A lot of these backers are what you might call "risk averse" and for example with a topic like "griefing management" currently active in the DDF, you can guess what way the wind is blowing for anyone who likes PvP when a good set of these people think ALL PVP == GRIEFING, as has been demonstrated time and again on the forums.

Edit: The thing is I am giving the DDF here possibly too much credit - this is Frontier's game after all, and all the DDF is really is what you could call an "advisory board" who have no final say - but that doesn't mean they don't wield power.

Edit 2:No consensual PvP is Griefing, and no all non-consensual PvP is griefing (pirating, bounty hunting, etc). For the former the infinite freedom should apply and it should effect no one elses game. In the latter case, there should absolutely be in game consequences for this. This last part is a BIG BIG part of "getting it". If you think me sneaking up behind you, scanning you with a K-Warrant Scanner, or Cargo Scanner and seeing you as a valid target for me to open fire on is griefing then this really isn't the game for you - especially as NPCs are designed to do this too.

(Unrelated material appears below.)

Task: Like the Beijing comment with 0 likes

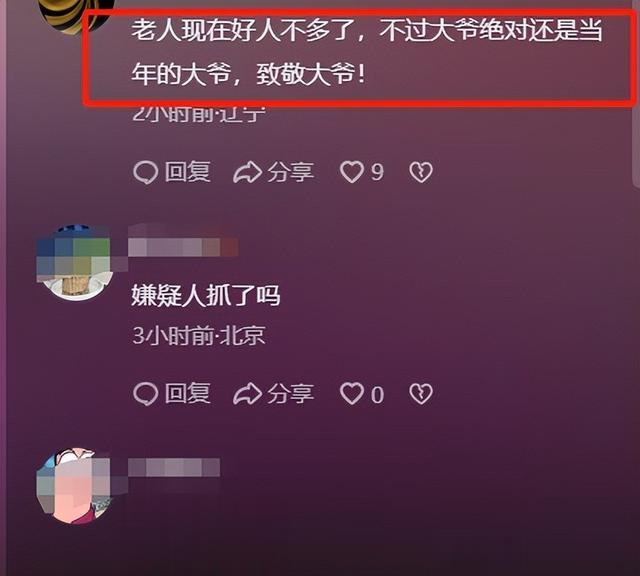Action: (x=352, y=394)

My hope is that Frontier have been sensible about the whole thing - we absolutely do need anti-griefing measures for genuine instances of people using exploits or becoming abusive through play to other players. But in a game where you advertise Infinite Freedom and where one of the selling points it ...bounty-hunt, pirate and assassinate your way across the galaxy. - if it's a multiplayer game but you can only attack computer controlled NPCs, then it's really missed that point.

The thing is, PvP isn't actually that an important part of the game - even to the likes of me - but by creating such an active, negative feeling against it on the forums these people have made it the topic du jour for many people who do enjoy it as part of a healthy gaming diet.
 
Last edited:
At the moment hardly and "rules" are implemented.
This means randomly killing anything you see just results in a fine, which you can easily clear...big whoooop.

However, from now to release a lot of functionality will be added.

Here's the DDA Forum, with a huge list of topics and mechanics to be implemented:

http://forums.frontier.co.uk/forumdisplay.php?f=36

In this forum you will see this one, Criminality:

http://forums.frontier.co.uk/showthread.php?t=6276

If you read this you'll see that if you break these social rules expect the ED universe to come down on you like a tonne of bricks. The same as in Jeffs killing the king example.